Mieli, da edulcorante di casta a “scacchista” dell’informazione.

 

 

da Antonio Cortese (giornalista)

 

Paolo Mieli, storico-giornalista

Fino a qualche anno fa sembrava diretto alla fine di Bruno Vespa, bravo ma asservito. Invece si è reinventato, il buon Paolo, nazional popolare della carta stampata e ora dell’opinione tele giornalistica. Non per qualche necessità ma naturalmente, come molti giornalisti ancora liberi per indole insita e apertura mentale coerente. Stamattina Paolo Mieli a Radio 24 non solo ha sbugiardato i venti di guerra, ma ha smascherato l’ennesimo show scritto sul copione orwelliano in questi giorni raccontando, spiegando i rapporti politici di Russia, Ucraina e Crimea dagli anni trenta ad oggi. Avendo anni di esperienza con le ingerenze protagonistiche del cumènda,  ha parlato di Putin come fosse nient’altro che un attore protagonista dei teatri internazionali, forse un po’ più potente e pericoloso, che se dorme non russa e che sta reagendo semplicemente a difesa di esagerate rivalse naziste che lo hanno spazientito dalle parti di Kiev. Tant’è che ha infine smorzato la questione appellandosi agli amici Albano Carrisi e Toto Cotugno in particolare, sempre presenti nella playlist dell’Ipod delle cerimonie del Cremlino. Nei primi tempi della guerra fredda anche Frank Sinatra fu coinvolto e strattonato da una parte e dall’altra da camorra, mafia, Cia e Kgb. Mieli ha perciò sperato alla radio che l’italiano con la chitarra in mano si facesse sentire a Mosca per calmare un po’ a tarallucci e vino i nervi tesi di Vladimir.
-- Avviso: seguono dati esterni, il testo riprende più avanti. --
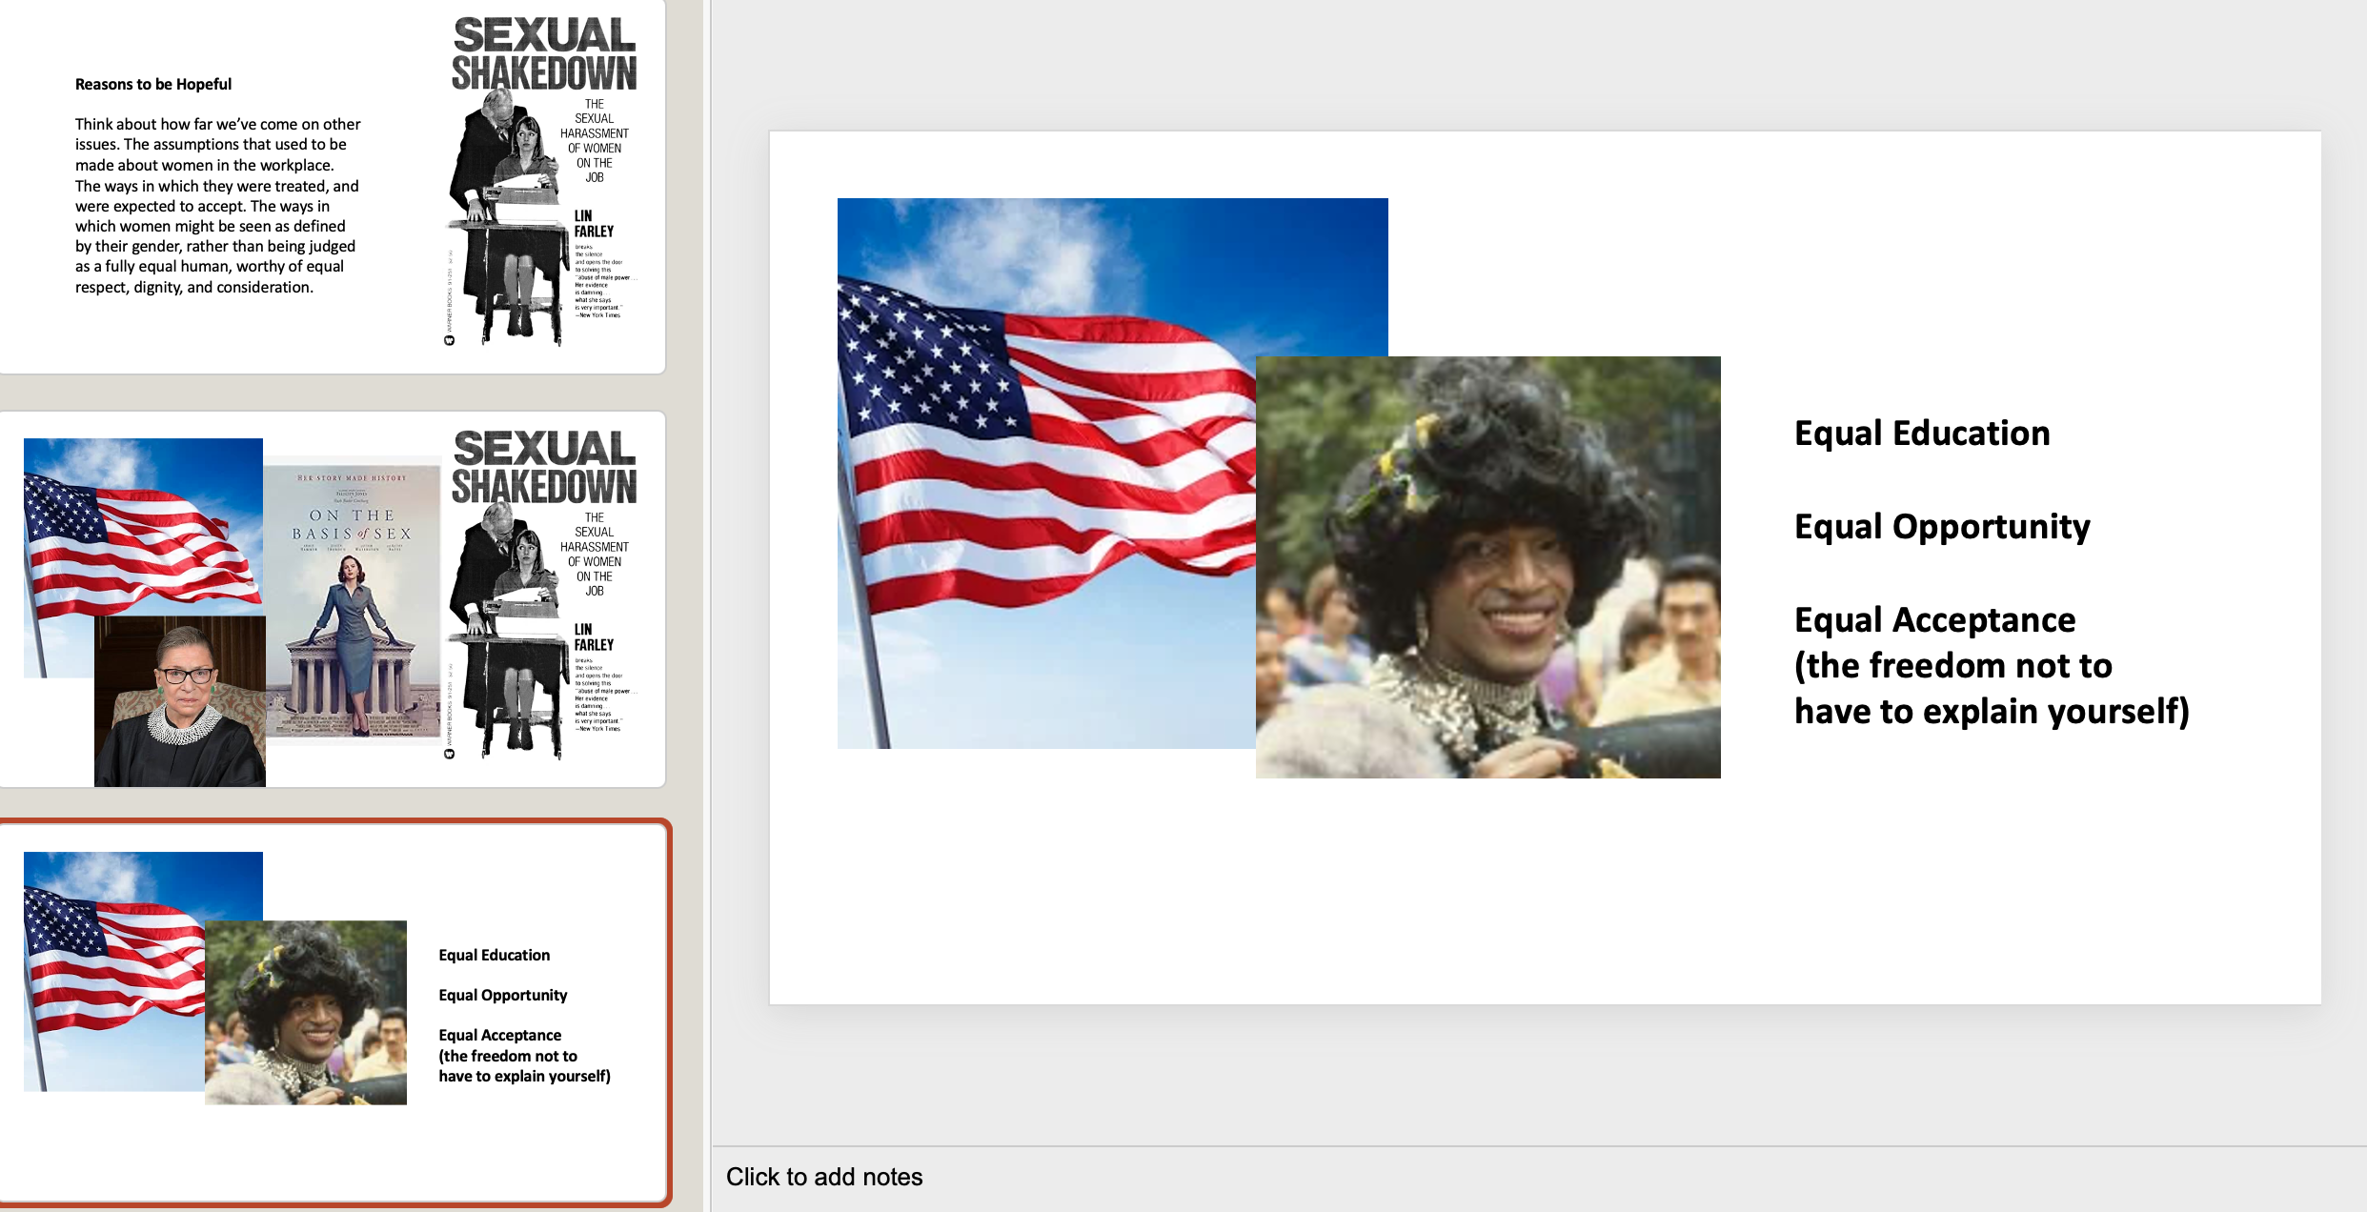Click the 'Equal Opportunity' text line on main slide
Screen dimensions: 2367x1212
point(1941,527)
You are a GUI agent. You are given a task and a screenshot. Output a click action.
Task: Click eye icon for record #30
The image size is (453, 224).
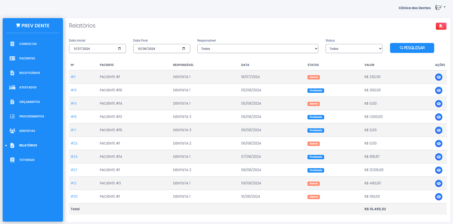(x=439, y=197)
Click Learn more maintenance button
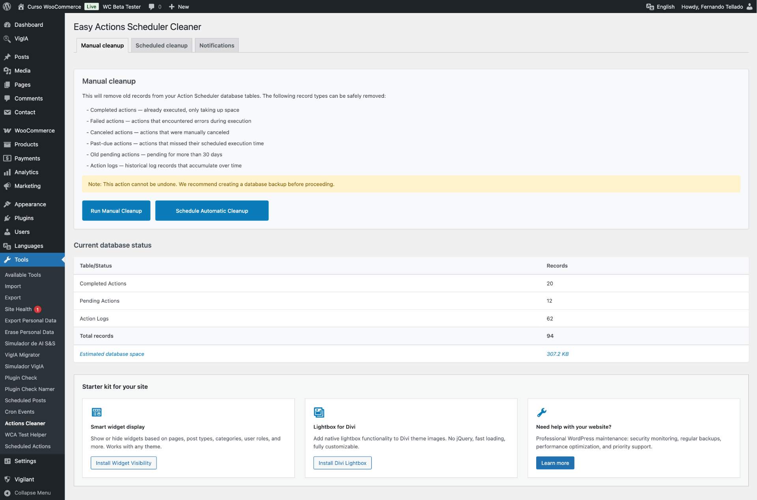This screenshot has width=757, height=500. 555,463
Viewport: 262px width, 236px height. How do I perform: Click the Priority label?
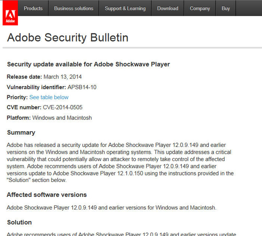click(17, 97)
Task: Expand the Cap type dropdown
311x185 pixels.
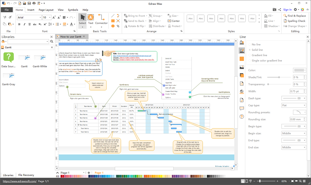Action: 294,105
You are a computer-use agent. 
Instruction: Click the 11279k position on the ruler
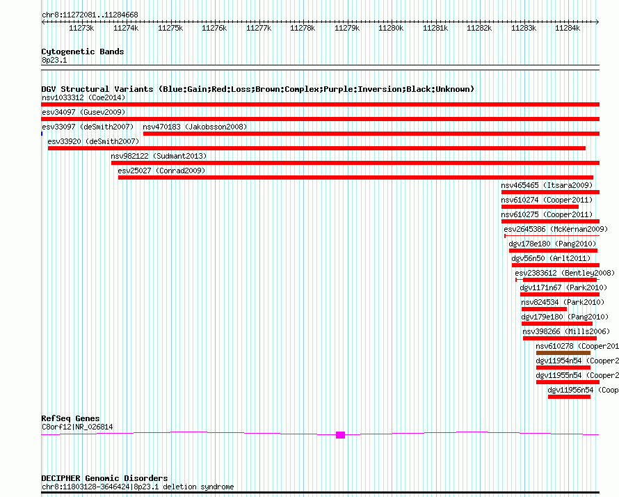pos(347,28)
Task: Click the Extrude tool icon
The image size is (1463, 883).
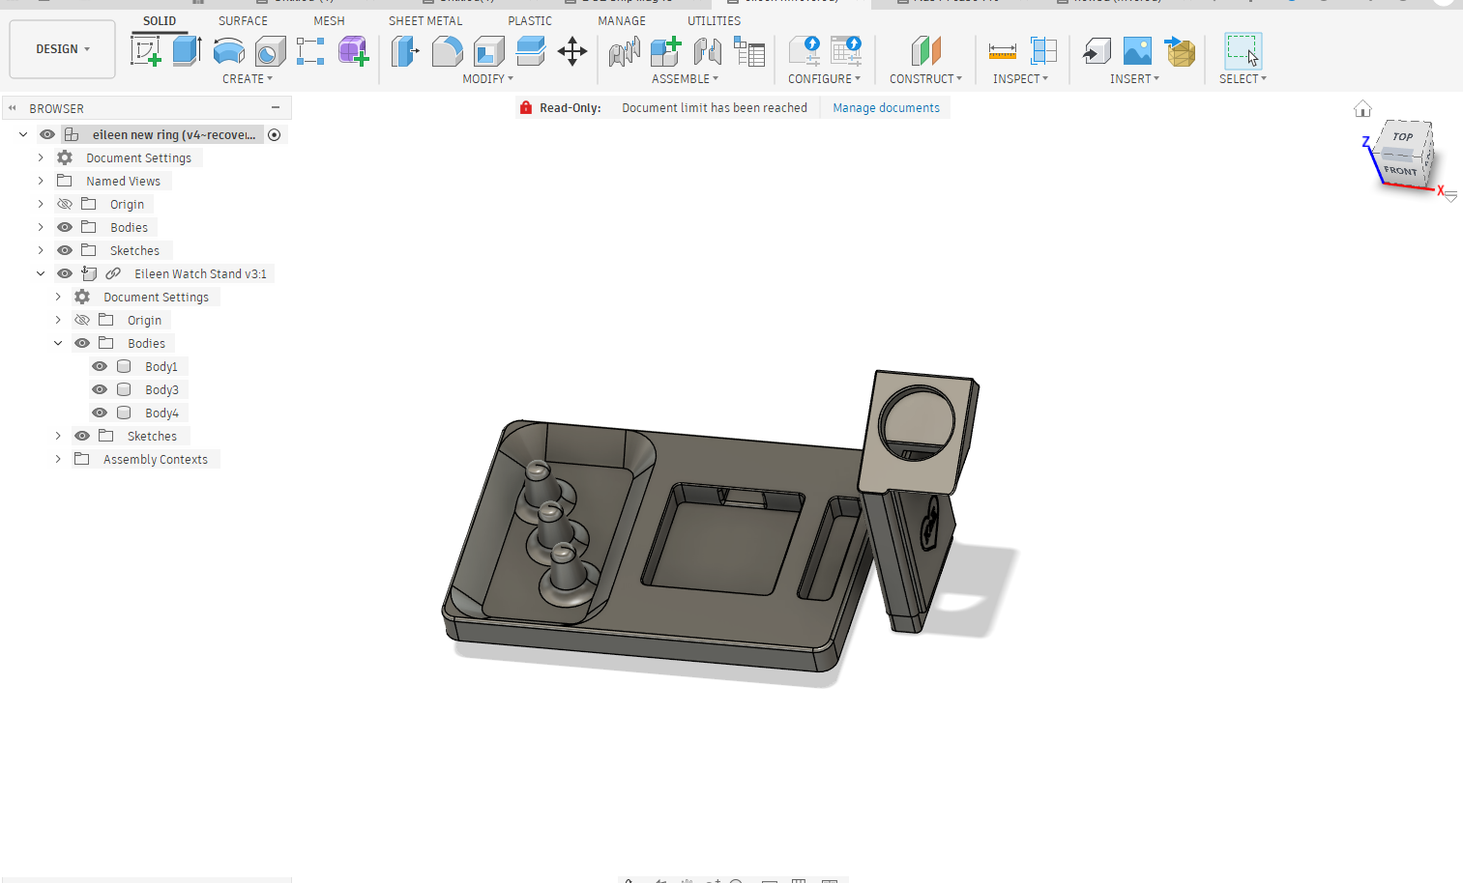Action: [x=187, y=51]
L’editorialista  che in questi anni ha trasmesso su Raitre e  Rai Storia invitando in studio professori, laureati e laureandi, ricercatori e altri professionisti ha reso un servizio culturale difficilmente riscontrabile su altre emittenti e allo stesso tempo si sarà arricchito di nozioni tanto da presentarsi nell’etere oramai quasi camaleonticamente; la sua voce radiofonica infatti aveva il timbro di un redivivo Marco Pannella.